Sommige van de nieuwe direct werkende antivirale middelen zullen vanaf 1 maart 2016 beschikbaar zijn op de PBS en zijn beschikbaar ongeacht de progressie van de leverziekte, iemands geschiedenis van middelenmisbruik of eerdere behandelingsgeschiedenis. Voordat deze geneesmiddelen worden voorgeschreven, moet een persoon bloedonderzoek ondergaan en waar mogelijk een fibroscan (niet-invasieve echografie) van zijn lever om de mate van fibrose te beoordelen. Mensen met levercirrose zullen waarschijnlijk in een gespecialiseerde leverkliniek moeten worden behandeld.
Sommige van de nieuwe geneesmiddelen hebben wisselwerkingen met andere geneesmiddelen, dus uw arts zal rekening houden met eventuele geneesmiddelen die u al gebruikt.
Voorbeelden van direct werkende antivirale middelen (DAA's) zijn:
Bijwerkingen met de meeste van deze geneesmiddelen zijn meestal mild.
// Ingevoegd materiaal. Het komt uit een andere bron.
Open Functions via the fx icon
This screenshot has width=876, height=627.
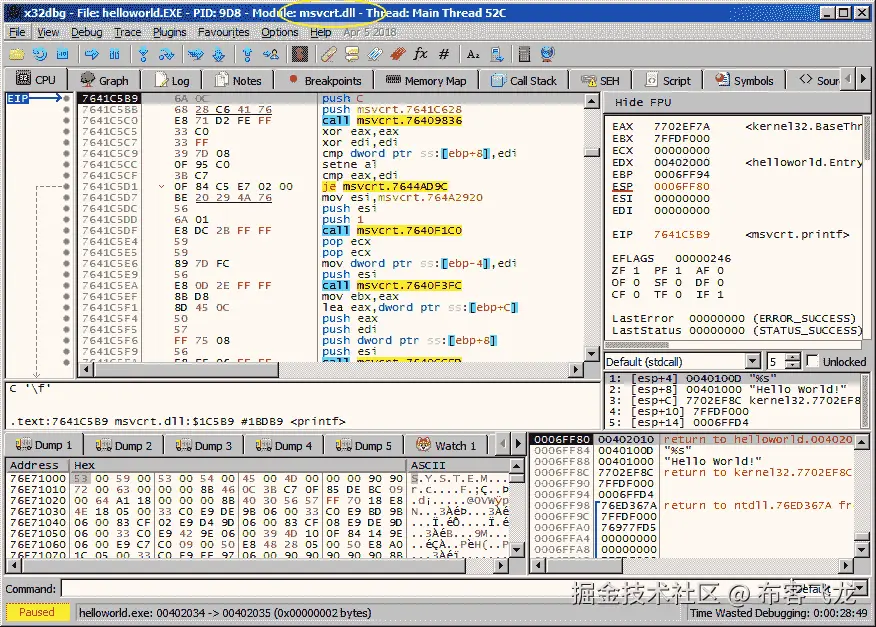point(420,54)
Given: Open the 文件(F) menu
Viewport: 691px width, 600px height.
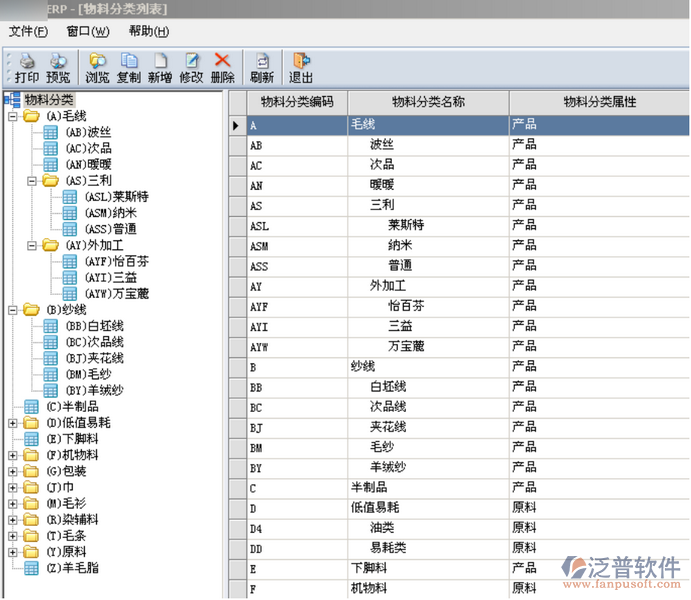Looking at the screenshot, I should click(27, 31).
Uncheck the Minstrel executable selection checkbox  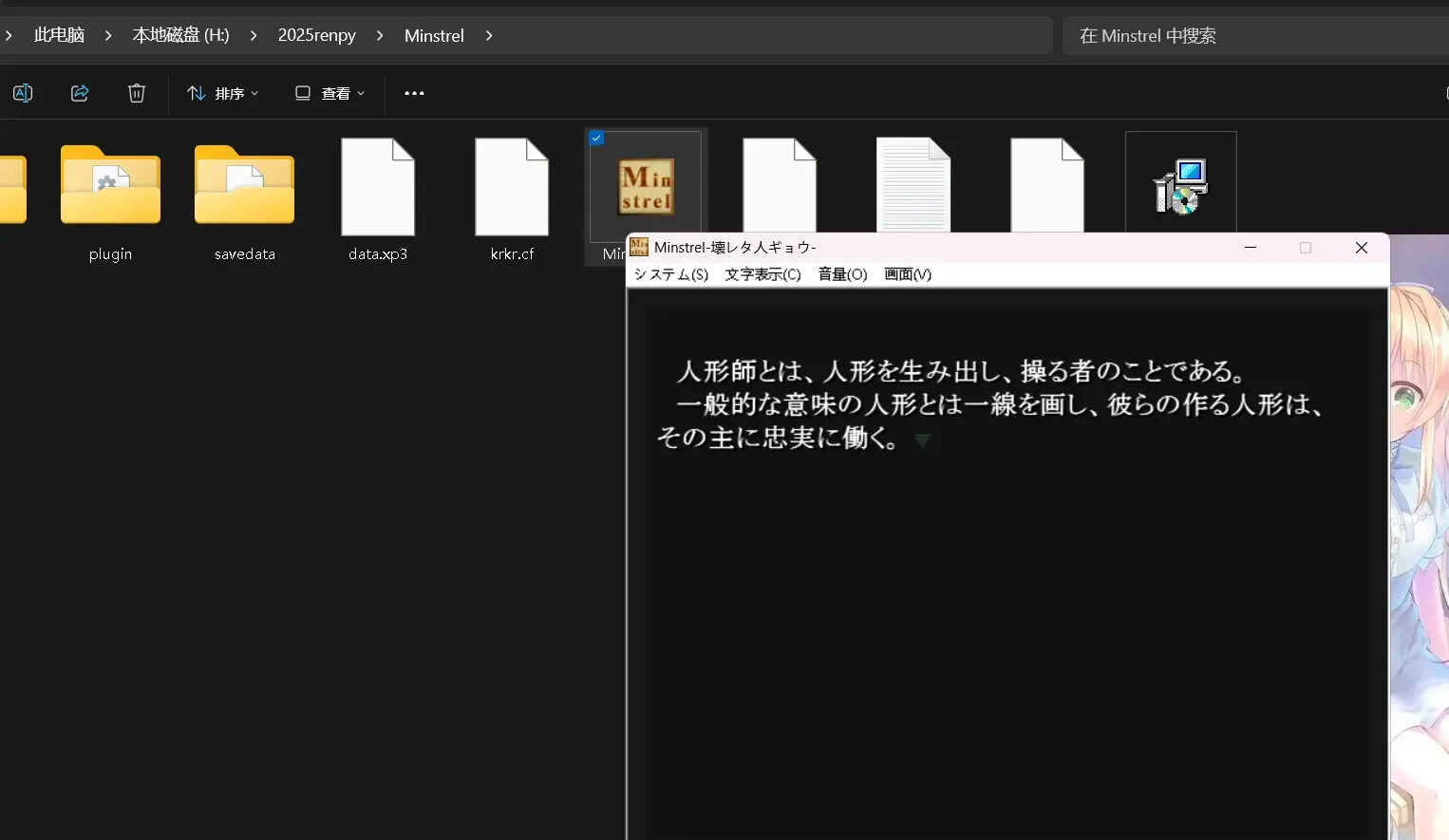(596, 138)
Direct werkende antivirale middelen kunnen worden voorgeschreven in combinatie met interferon plus ribavirine.
Gepegyleerd interferon (wekelijks toegediend) plus ribavirine (oraal geneesmiddel) gedurende 6 tot 12 maanden is een behandelingsoptie voor hepatitis C die al enkele jaren beschikbaar is.
Voorbeelden zijn:
Er zijn verschillende bijwerkingen geassocieerd met interferon en ribavirine, waarvan sommige ernstig zijn. Mogelijke bijwerkingen van interferon zijn griepachtige symptomen, bloedcelproblemen, prikkelbaarheid, slapeloosheid, stemmingswisselingen en depressie. Ribavirine kan bloedarmoede en geboorteafwijkingen veroorzaken (2 vormen van anticonceptie worden aanbevolen voor zowel mannen als vrouwen tijdens de behandeling en gedurende een periode van 6 maanden na de behandeling).
Levertransplantatie is een behandelingsoptie voor sommige mensen met een ernstige leverziekte. In feite is hepatitis C momenteel de meest voorkomende reden voor levertransplantatie in Australië.
Er is nog geen vaccin tegen hepatitis C.